## Task instructions
Rewrite the stretch from the start of the items through the line containing "coord(60,505)", changing "screenshot" to "image" and keeping everything else the same. Leave the pictures out of your answer.

## Input
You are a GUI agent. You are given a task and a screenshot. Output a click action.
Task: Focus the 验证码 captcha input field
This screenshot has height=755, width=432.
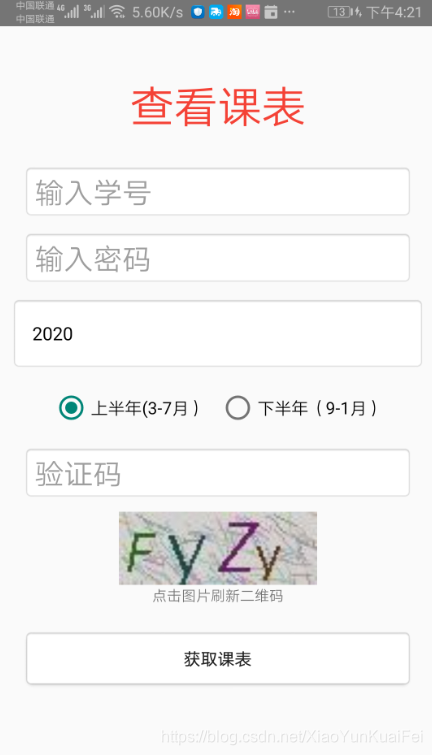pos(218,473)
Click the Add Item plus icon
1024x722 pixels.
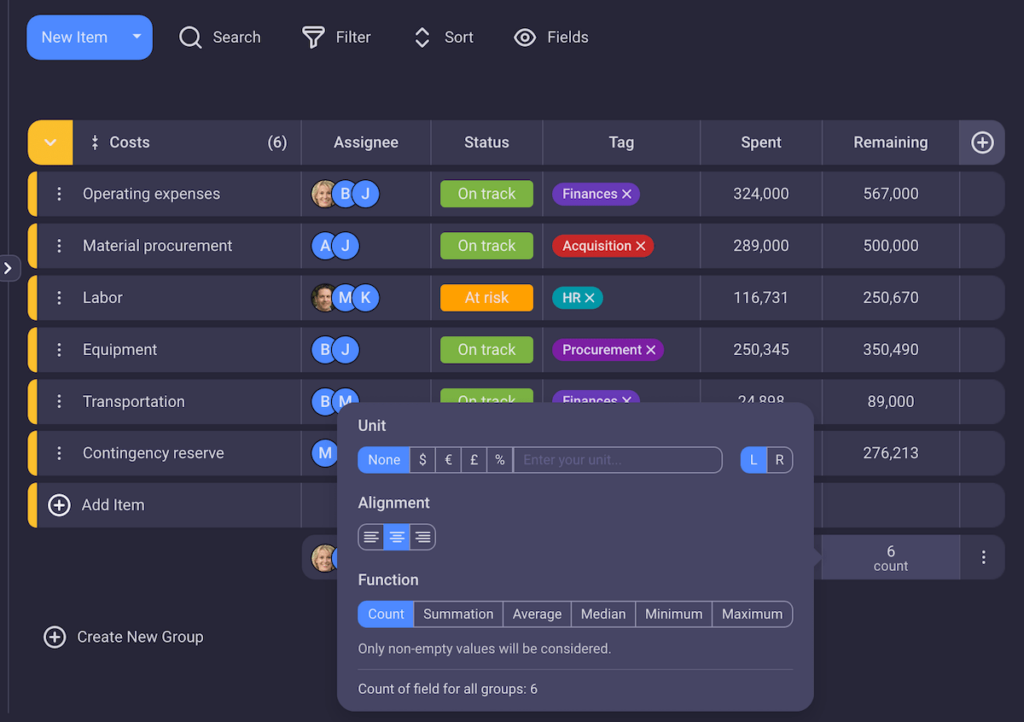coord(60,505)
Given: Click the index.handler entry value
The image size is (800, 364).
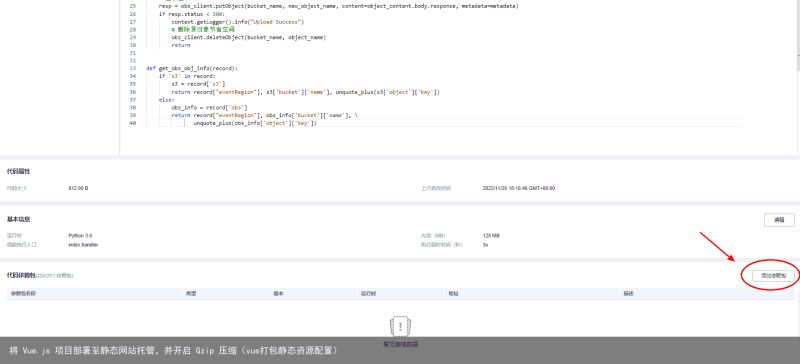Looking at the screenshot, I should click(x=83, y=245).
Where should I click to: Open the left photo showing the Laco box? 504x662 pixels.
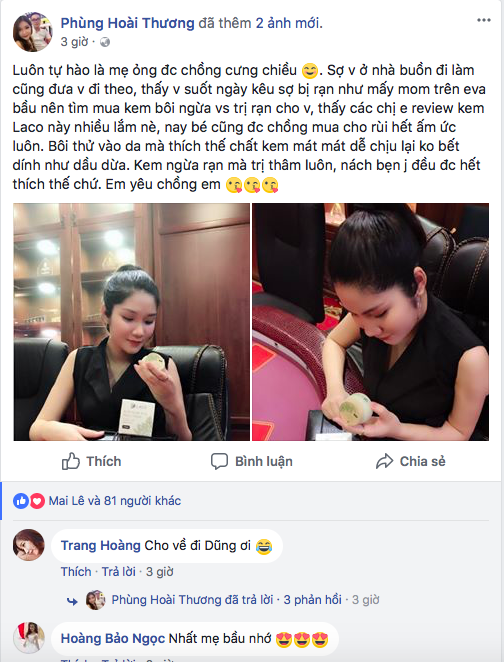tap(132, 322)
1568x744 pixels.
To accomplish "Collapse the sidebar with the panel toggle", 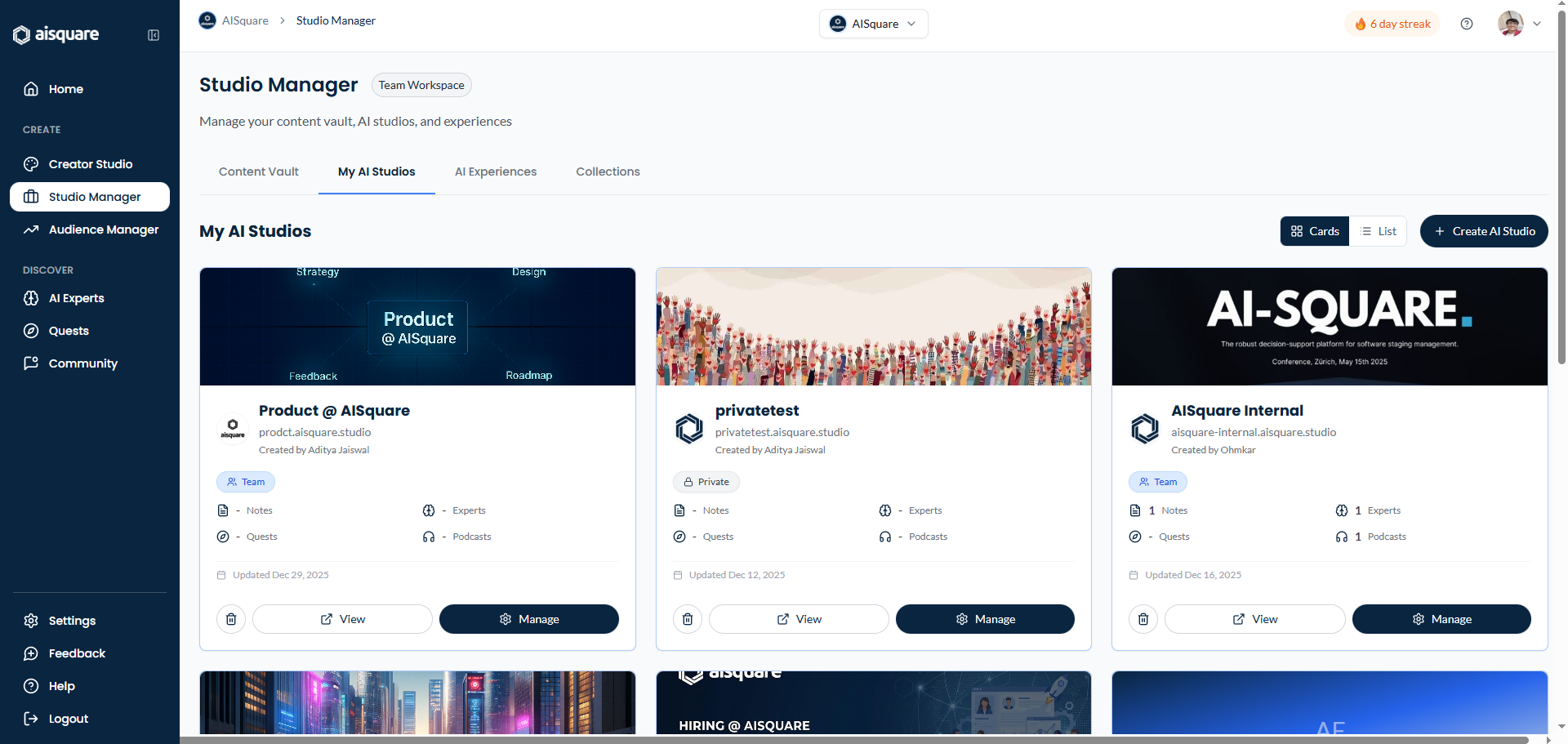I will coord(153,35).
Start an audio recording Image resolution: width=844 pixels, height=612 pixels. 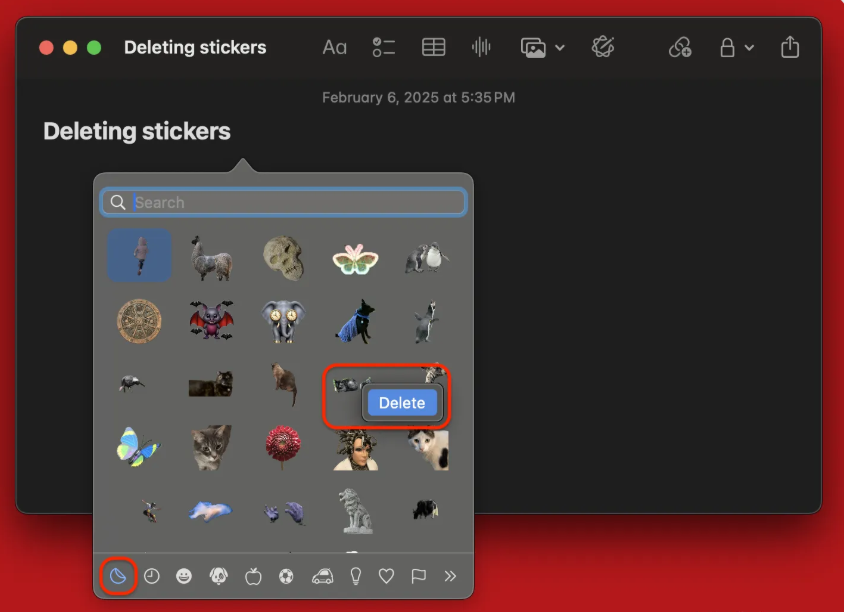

## Full solution
You are a GUI agent. You are given a task and a image. Output a click action.
Task: Focus the 验证码 captcha input field
This image has height=755, width=432.
pos(218,473)
Click the Add Item plus icon
1024x722 pixels.
coord(60,505)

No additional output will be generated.